Carboneri [1915b, pp. 880-881, tab. B1], riferisce che nel 1866 furono coniati a Torino 5.555 pezzi, per un totale di 27.775 lire, da 5 lire in argento; tuttavia, dato che non si conosce alcuna moneta di questo tipo con questa data, si suppone che il quantitativo in questione sia stato coniato con un'altra data.
Dal 1861 al 1873, l'esercizio delle zecche fu ceduto in appalto, dopodiché fu assunto definitivamente dallo Stato, che vi provvide direttamente con proprio personale. Il RD 288/1861 prescrisse i termini dell'appalto generale della monetazione d'oro e d'argento del Regno, rimasero deliberatarii, per la zecca di Torino, la Banca Nazionale; per quella di Napoli, la società Estivant di Parigi; per quella di Milano, la ditta Talanger et Cie di Parigi. Inoltre, fu effettuato un appalto (a cui ne seguirono altri) per la fornitura di 8 milioni di pezzi di bronzo da centesimi 10, che si aggiudicò la ditta Oeschger et Mesdach et Cie di Parigi, con fonderia e laminatoio a Biache Saint-Vaast. Tuttavia, a principiare dal 1862, l'esercizio temporaneo di tutte le zecche fu assunto, in forza della Convenzione del 21 dicembre 1861, dalla Banca Nazionale, che lo tenne fino al 31 dicembre 1873: le monete, che portano il monogramma composto dalle iniziali bn (Banca Nazionale), sono appunto di questo periodo. Se ne hanno però ancora col millesimo 1874 e 1875, perché l'appalto della zecca di Milano da parte della Banca Nazionale cessò definitivamente soltanto allo scadere di quest'ultimo anno [Carboneri 1915b, pp. 287-288]. Per quanto concerne, invece, la zecca di Napoli, il controllo completo passò alla Banca Nazionale solo dopo il 10 gennaio 1863, quando la società Estivant consegnò l'ultimo quantitativo di monete che si era impegnata a produrre [Mastroianni Bovi 1989, p. 433].

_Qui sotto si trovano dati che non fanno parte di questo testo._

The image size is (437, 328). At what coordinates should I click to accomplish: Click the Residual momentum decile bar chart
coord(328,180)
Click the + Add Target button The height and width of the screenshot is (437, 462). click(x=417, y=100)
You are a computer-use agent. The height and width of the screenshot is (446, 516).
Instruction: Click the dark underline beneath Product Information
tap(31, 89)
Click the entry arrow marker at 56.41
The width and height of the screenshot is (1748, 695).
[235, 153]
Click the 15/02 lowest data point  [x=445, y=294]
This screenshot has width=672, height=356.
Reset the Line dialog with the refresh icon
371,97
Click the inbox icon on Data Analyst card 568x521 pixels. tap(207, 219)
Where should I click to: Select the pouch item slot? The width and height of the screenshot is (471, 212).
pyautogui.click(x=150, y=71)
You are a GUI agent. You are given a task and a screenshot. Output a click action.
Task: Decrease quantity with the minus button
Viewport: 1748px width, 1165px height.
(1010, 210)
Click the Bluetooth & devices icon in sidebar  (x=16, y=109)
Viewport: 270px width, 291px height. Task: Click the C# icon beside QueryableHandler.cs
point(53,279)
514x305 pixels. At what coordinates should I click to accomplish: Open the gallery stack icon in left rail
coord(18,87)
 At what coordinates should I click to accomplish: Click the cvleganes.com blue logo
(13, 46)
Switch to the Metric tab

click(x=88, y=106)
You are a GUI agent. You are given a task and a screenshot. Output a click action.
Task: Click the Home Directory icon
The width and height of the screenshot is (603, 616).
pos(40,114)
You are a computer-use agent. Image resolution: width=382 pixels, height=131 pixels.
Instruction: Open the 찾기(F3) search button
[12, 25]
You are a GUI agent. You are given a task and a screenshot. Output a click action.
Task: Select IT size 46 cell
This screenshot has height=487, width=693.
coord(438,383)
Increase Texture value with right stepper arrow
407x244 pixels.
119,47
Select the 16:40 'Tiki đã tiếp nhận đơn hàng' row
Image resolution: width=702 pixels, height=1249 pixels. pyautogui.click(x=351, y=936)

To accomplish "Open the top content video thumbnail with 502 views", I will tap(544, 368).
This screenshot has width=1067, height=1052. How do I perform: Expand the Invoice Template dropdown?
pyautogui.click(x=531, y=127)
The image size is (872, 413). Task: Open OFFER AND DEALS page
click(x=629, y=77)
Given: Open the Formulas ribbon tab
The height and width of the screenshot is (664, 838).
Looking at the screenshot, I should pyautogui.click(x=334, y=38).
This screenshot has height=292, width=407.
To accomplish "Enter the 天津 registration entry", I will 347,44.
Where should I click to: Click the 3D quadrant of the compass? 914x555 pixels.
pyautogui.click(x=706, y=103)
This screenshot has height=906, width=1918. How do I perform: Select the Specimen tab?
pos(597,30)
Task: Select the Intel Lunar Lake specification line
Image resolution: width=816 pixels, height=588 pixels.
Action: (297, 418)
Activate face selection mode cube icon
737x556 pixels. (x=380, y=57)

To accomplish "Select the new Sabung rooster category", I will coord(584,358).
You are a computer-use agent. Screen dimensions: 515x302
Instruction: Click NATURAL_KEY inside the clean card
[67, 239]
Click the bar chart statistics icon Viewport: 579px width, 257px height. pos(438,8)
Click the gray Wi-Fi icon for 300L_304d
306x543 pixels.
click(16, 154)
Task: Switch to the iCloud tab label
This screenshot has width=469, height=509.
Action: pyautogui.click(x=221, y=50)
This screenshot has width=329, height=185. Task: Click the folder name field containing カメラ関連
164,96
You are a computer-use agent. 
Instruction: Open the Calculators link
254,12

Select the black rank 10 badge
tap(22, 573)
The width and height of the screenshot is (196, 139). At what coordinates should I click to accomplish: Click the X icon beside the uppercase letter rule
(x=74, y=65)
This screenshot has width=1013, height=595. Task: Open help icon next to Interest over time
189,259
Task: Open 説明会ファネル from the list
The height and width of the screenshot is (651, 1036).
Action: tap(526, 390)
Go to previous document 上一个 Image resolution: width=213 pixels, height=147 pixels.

Le monete da 5 lire in argento furono coniate dal 1861 al 1878, complessivamente, in 69.009.287 pezzi, per un totale di 345.046.435 lire, compresi i 5.555 pezzi coniati a Torino nel 1866 con altra data ed esclusi i pezzi del 1870 per Roma, di cui non si conosce il quantitativo. Più precisamente: 21.472 pezzi del 1° tipo, per un totale di 107.360 lire, e 68.987.815 del 2° tipo, per un totale di 344.939.075 lire [Carboneri 1915b, pp. 876-882, tabb. B, B1; Simonetti III, pp. 17, 65, nota 5].
Tra le monete aventi la legenda del contorno composta dai tre motti fert, in incuso tra nodi e rosette, se ne possono trovare alcune in cui, seppur raramente, per la consunzione, deformazione o rottura, dovuta all'usura delle lettere f, e, r e t poste in incuso sulla ghiera, uno, due o tutti i tre motti si presentano alterati in fekt, fent, fept, feri, ffkt, ffrt, fih, fikt, fkrt, iiki o iirt. Più frequentemente, invece, può capitare che, per l'errata disposizione della ghiera, vi siano delle monete che presentano la legenda del contorno impressa al contrario, ossia quando i tre motti fert appaiono capovolti rispetto alla faccia del dritto.